Personal information
- Full name: Masaki Oya
- Nickname: Ma-kun, Maki
- Nationality: Japanese
- Born: 23 April 1995 (age 31) Nagasaki, Japan
- Height: 1.77 m (5 ft 10 in)
- Weight: 77 kg (170 lb)
- Spike: 315 cm (124 in)
- Block: 300 cm (120 in)
- College / University: University of East Asia

Volleyball information
- Position: Setter
- Current club: Sakai Blazers
- Number: 9

Medal record
Men's volleyball
Representing Japan
Asian Championship
| Silver medal – second place | 2021 Chiba/Funabashi | Team |
Asian Youth Championship
| Bronze medal – third place | 2012 Tehran | Team |
Asian U23 Championship
| Silver medal – second place | 2017 Ardabil | Team |

= Masaki Oya (volleyball) =

Japanese volleyball player (born 1995)

Masaki Oya (大宅 真樹, born 23 April 1995) is a Japanese male volleyball player. He plays for Japan men's national volleyball team and the Suntory Sunbirds in V.League 1, where he has served as captain since 2020–21 season. He was formerly the Japan U-23 national team's captain.

== Early life ==
Oya was born in Nagasaki, Japan on 23 April 1995. He started playing volleyball when he entered elementary school, as his other family members also played.

[RECORDS PROVIDED]
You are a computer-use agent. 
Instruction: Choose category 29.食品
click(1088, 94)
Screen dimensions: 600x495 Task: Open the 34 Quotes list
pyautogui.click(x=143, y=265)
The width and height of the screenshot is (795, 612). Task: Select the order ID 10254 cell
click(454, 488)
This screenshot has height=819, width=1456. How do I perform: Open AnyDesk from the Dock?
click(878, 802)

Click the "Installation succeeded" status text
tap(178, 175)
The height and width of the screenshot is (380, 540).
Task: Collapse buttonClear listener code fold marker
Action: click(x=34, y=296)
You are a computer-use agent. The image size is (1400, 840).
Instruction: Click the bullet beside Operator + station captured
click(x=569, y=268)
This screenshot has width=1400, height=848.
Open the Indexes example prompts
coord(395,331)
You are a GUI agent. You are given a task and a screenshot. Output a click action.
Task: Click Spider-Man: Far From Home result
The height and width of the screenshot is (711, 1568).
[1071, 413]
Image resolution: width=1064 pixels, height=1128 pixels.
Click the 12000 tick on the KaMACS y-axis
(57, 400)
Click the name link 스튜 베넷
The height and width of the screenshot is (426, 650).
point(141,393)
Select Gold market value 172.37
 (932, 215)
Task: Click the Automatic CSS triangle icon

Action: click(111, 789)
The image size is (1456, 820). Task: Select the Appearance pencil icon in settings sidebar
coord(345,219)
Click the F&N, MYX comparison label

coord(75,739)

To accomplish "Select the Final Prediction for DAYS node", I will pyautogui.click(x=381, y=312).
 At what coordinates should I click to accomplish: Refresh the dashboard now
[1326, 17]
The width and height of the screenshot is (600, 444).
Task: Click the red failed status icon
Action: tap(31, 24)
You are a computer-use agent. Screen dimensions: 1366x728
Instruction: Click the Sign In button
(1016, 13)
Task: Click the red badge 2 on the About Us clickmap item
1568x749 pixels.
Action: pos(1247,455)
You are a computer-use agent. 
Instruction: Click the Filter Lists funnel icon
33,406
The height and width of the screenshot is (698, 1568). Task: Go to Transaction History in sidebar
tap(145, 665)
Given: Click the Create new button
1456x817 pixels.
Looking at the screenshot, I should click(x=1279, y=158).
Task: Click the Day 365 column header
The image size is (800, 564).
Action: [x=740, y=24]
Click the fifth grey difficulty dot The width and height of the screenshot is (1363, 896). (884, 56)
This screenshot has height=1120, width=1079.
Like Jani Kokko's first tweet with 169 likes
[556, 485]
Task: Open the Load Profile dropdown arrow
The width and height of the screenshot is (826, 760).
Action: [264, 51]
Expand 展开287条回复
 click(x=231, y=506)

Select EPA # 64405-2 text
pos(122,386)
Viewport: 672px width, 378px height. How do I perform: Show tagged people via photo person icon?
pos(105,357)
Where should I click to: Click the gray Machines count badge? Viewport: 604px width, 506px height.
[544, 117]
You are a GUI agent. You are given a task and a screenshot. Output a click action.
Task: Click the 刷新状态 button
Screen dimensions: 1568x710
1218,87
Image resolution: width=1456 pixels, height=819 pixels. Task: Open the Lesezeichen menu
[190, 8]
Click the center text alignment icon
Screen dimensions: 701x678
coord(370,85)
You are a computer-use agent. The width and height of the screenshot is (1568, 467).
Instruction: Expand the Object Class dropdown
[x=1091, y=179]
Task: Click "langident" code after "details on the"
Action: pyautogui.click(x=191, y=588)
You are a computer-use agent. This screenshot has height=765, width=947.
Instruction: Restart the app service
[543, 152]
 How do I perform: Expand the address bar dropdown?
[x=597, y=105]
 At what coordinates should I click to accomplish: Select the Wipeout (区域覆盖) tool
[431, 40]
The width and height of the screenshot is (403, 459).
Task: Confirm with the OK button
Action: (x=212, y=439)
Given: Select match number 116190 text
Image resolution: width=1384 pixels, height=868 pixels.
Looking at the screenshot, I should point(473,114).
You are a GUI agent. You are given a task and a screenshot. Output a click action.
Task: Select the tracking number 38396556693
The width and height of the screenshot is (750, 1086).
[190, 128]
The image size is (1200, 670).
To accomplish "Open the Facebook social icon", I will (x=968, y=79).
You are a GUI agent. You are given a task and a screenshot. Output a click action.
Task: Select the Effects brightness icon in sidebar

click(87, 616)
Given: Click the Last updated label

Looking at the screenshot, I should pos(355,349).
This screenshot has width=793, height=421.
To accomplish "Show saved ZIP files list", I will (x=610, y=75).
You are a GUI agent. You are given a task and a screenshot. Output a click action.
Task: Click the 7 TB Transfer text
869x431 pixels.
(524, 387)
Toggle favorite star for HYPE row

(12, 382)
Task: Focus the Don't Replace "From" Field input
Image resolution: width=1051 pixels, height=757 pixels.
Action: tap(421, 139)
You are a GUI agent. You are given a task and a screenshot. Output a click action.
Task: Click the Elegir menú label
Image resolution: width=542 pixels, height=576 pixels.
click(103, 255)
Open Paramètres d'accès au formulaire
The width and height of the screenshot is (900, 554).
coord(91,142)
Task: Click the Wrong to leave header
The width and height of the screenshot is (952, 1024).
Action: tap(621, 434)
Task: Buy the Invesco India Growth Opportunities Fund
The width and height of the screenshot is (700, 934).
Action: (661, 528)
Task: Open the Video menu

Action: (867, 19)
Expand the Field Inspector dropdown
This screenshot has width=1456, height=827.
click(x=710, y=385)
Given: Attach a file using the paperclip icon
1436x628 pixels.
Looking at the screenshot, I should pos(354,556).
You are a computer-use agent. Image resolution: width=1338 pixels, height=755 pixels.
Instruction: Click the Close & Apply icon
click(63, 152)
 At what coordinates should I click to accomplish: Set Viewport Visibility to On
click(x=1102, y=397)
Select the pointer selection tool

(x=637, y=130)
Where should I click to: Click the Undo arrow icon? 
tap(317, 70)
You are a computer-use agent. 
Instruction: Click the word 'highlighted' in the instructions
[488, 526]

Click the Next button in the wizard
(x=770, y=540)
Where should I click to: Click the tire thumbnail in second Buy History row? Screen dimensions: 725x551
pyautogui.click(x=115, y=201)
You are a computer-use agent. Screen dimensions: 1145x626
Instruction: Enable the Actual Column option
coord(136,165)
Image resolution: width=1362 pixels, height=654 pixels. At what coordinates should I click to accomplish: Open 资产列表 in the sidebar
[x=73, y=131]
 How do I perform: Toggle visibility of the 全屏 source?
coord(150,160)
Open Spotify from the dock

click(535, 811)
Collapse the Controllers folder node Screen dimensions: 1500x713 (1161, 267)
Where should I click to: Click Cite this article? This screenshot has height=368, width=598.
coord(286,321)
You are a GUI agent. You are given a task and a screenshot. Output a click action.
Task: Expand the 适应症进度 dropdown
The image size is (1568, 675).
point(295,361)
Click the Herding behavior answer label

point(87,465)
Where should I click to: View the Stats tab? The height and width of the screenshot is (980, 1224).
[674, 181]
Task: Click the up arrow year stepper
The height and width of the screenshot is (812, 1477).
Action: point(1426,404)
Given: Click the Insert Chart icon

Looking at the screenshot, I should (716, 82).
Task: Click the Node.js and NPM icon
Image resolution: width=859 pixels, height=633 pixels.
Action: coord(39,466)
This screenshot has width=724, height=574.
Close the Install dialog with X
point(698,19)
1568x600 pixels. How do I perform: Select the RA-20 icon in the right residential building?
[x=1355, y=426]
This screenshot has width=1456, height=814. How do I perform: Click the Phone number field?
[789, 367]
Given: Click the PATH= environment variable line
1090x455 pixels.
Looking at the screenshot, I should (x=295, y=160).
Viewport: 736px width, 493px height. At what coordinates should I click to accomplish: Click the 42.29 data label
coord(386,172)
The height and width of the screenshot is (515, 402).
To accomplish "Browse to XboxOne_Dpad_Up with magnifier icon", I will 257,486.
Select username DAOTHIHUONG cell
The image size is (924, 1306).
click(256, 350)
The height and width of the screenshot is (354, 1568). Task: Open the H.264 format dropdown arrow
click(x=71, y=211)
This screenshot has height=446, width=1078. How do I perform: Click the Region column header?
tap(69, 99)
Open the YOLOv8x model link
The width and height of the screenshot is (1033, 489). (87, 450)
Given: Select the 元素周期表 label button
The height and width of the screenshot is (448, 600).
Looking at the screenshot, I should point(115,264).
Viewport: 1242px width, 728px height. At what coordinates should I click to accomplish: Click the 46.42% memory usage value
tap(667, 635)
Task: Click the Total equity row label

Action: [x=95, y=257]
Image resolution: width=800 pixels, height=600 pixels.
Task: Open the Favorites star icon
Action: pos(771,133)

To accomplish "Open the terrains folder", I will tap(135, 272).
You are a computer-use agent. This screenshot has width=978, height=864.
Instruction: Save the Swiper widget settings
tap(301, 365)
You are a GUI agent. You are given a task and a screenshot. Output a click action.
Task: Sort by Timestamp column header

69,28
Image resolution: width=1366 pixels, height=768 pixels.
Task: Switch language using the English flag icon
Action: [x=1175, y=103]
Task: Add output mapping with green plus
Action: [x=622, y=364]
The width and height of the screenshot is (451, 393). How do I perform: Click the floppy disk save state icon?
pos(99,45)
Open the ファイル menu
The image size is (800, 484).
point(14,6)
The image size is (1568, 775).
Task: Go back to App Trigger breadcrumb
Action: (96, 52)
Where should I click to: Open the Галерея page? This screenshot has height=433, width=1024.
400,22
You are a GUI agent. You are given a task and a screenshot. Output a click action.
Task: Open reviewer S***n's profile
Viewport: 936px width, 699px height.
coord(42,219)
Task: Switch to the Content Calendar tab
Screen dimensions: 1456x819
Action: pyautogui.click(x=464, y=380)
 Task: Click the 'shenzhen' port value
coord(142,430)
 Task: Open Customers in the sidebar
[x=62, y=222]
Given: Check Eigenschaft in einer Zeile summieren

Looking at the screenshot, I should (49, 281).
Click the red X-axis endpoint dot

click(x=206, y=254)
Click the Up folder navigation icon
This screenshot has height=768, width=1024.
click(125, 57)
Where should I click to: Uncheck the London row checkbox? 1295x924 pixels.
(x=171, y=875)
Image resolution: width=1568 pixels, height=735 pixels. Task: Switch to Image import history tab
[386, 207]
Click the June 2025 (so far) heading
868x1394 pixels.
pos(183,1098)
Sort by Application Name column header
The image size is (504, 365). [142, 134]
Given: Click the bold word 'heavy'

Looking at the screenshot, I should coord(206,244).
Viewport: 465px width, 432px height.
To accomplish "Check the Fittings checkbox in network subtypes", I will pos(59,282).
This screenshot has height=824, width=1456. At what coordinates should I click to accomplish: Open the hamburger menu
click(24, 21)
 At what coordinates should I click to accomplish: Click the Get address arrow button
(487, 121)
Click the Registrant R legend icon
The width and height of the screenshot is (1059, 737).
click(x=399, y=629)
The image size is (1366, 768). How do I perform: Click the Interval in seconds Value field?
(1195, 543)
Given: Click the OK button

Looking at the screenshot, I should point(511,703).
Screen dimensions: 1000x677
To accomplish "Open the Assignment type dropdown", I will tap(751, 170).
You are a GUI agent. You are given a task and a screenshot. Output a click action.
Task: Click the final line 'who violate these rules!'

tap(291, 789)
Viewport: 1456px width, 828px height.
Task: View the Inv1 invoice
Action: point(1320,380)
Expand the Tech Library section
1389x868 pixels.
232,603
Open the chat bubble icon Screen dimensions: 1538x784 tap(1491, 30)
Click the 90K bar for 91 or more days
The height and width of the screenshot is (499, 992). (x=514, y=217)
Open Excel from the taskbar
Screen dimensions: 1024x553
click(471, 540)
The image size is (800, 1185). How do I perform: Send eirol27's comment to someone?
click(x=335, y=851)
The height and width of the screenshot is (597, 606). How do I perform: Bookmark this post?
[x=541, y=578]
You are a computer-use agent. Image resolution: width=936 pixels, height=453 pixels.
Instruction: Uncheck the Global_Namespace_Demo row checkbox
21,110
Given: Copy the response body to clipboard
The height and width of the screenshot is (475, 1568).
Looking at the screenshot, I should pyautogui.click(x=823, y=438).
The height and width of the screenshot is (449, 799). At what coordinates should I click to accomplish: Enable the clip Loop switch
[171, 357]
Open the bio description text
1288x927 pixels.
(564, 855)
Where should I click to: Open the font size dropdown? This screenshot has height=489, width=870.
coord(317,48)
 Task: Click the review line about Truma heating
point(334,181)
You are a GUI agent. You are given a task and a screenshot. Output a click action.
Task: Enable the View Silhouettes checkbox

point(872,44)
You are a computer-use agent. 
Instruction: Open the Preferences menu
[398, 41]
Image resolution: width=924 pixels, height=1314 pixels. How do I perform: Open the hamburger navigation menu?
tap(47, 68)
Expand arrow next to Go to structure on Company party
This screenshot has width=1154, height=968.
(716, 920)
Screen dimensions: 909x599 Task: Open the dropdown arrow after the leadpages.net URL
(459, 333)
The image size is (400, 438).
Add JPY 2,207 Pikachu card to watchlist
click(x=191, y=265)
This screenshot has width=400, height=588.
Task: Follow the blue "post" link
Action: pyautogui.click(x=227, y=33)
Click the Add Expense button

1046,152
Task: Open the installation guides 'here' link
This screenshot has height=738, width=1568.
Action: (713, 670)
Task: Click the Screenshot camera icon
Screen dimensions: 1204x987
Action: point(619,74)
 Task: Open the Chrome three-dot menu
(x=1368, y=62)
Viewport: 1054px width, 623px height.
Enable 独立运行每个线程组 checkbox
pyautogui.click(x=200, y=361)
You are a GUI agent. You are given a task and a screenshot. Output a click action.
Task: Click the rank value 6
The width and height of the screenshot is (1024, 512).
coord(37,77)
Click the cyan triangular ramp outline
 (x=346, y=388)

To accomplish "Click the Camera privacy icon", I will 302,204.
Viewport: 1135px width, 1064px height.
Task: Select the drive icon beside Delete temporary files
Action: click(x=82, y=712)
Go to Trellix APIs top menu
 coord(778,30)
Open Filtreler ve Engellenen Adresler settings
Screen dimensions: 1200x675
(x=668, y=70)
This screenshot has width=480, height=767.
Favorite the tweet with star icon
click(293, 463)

[THINGS TO DO]
1. Decide whether each statement below agrees with the Masaki Oya profile, answering yes or no and quoting the deciding words of the profile: (a) Oya plays as a setter. (b) Oya won a bronze medal at the 2012 Asian Youth Championship in Tehran. (c) Oya began playing volleyball in high school.
2. Write the next part of the Masaki Oya profile, picking up right after its final sentence.

[EXERCISE RESULTS]
1.
(a) Yes: "Position: Setter"
(b) Yes: "Bronze medal – third place" and "2012 Tehran"
(c) No: "He started playing volleyball when he entered elementary school"

2.
Oya attended Omura Technial High School, a school with a strong tradition of volleyball from 2011-2014, and played on the school’s volleyball club for all three years he was there.

== Club career ==
Oya attended the University of East Asia from 2014–2019, playing for the university club team.

In 2019 he was signed with the Suntory Sunbirds, and he was appointed captain of the team from the 2020-2021 season, and led the team to a league championship that season and the next.

== National teams ==
- Japan men's national under-19 volleyball team (2012–2013)
  - 2012 Asian Youth Boys Volleyball Championship
  - 2013 FIVB Volleyball Boys' U19 World Championship
- Japan men's national under-21 volleyball team (2014)
  - 2014 Asian Men's U20 Volleyball Championship
- Japan men's national under-23 volleyball team (2017)
  - 2017 Asian Men's U23 Volleyball Championship
  - 2017 FIVB Volleyball Men's U23 World Championship
- Japan men's national volleyball team (2018, 2020–present)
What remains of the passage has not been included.